Docker Checkpoint & Restore on another host?

Docker recently has incorporated the CRIU (Checkpoint & Restore) into the experimental build (v1.13). It successfully works while doing C/R in single host.

Is there any way I can checkpoint & restore the container on another host? Is it possible by using overlay network?

Looks like you have to create the container on the target system first. Not necessarily run it, but just create it. So if you were using the CRIU examples, you’d have a busybox container named cr on the source system. Once you create the checkpoint on the source system, you need to copy that checkpoint directory to your target system (typically in /var/lib/docker/containers/). On the target system, you’d need to do sudo docker create --name cr busybox and then your restore command which would look like sudo docker start --checkpoint checkpoint1 --checkpoint-dir /tmp cr.

Hope this helps! I was able to test this on 2 identical Centos 7.2 machines (kernel 3.10.0-327.13.1.el7.x86_64) using Docker 17.03.1-ce with experimental mode on and criu 2.3 both packages installed with yum.

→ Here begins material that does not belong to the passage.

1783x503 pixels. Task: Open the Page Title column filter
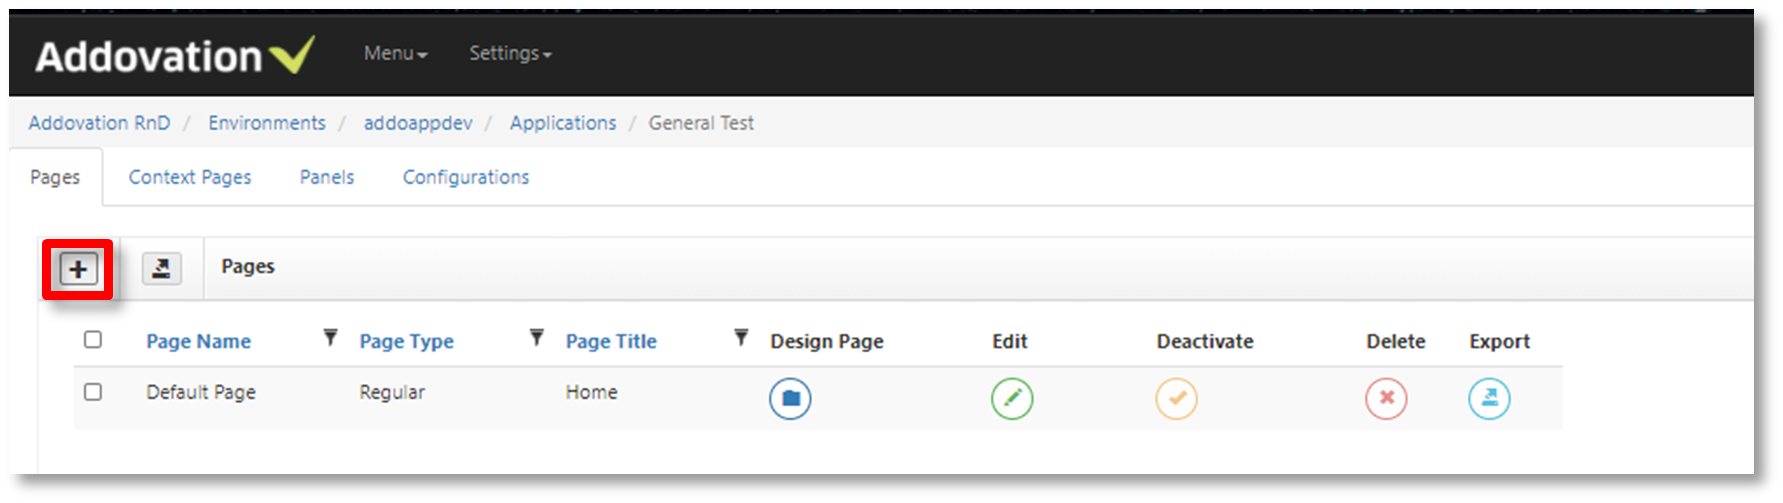[741, 338]
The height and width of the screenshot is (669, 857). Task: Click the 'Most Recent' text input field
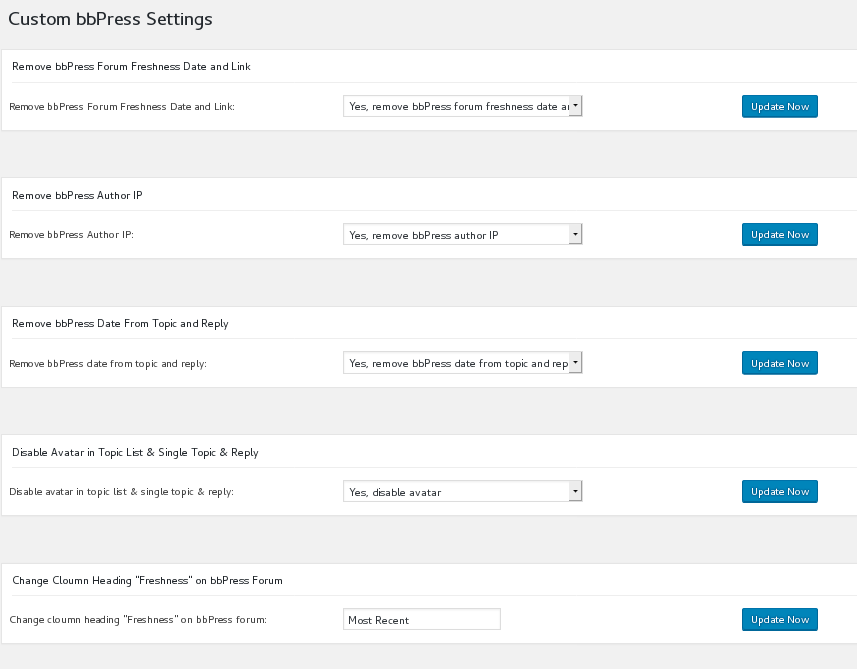pyautogui.click(x=421, y=619)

Alas, not all is well in Dockerland when it comes to CRIU. First if you’re using a 3.10 kernel like I did, you’ll find a lot of CRIU functionality doesn’t work. I had a hard time with “ghost files” and this specific issue.

So I started using an Ubuntu 16.04 LTS host (kernel 4.4.0-75-generic). This allowed me to install CRIU 2.6 which got me past the ghost file issue and I was able to successfully dump my container. However I then ran into issues when attempting to restore a checkpointed container. I have mounted filesystems in my container which CRIU and Docker in particular were unable to restore. This is documented in Docker issue 32227. The last 2 comments on that issue are pretty enlightening and if I knew Go, I’d fix it.

Hi,

I was able to work with CRIU with Docker for a single host (Ubuntu 16.04). But when it comes to migrating the application to another host, it looks like the application starts the count from the beginning. I am referring the document- https://criu.org/Docker

I ran an application first:
docker run -d --name looper2 --security-opt seccomp:unconfined busybox
/bin/sh -c ‘i=0; while true; do echo $i; i=$(expr $i + 1); sleep 1; done’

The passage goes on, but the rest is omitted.